**REQUIREMENTS:** Reproduce, word for word, everything from the line containing "Where should I click to: Click the Host: 127.0.0.1" down to the end of the material below.

**RECORDS FOR PROCESSING:**
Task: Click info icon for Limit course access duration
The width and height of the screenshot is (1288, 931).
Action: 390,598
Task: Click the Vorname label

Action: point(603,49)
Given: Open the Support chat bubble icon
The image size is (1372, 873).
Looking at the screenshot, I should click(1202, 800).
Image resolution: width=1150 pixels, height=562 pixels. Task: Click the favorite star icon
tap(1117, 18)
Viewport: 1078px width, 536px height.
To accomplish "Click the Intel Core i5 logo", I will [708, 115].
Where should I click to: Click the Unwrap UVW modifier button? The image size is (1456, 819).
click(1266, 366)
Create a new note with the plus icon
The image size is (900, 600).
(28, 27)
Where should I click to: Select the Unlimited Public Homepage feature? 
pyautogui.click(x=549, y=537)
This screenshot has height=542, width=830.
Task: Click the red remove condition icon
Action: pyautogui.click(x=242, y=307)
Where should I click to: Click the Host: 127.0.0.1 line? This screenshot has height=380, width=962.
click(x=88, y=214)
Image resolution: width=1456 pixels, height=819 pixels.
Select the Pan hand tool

**RESPONSE TO THE EXERCISE:**
Where should I click to: Click the Host: 127.0.0.1 line? This screenshot has height=380, width=962.
click(x=88, y=214)
Image resolution: width=1456 pixels, height=819 pixels.
Select the Pan hand tool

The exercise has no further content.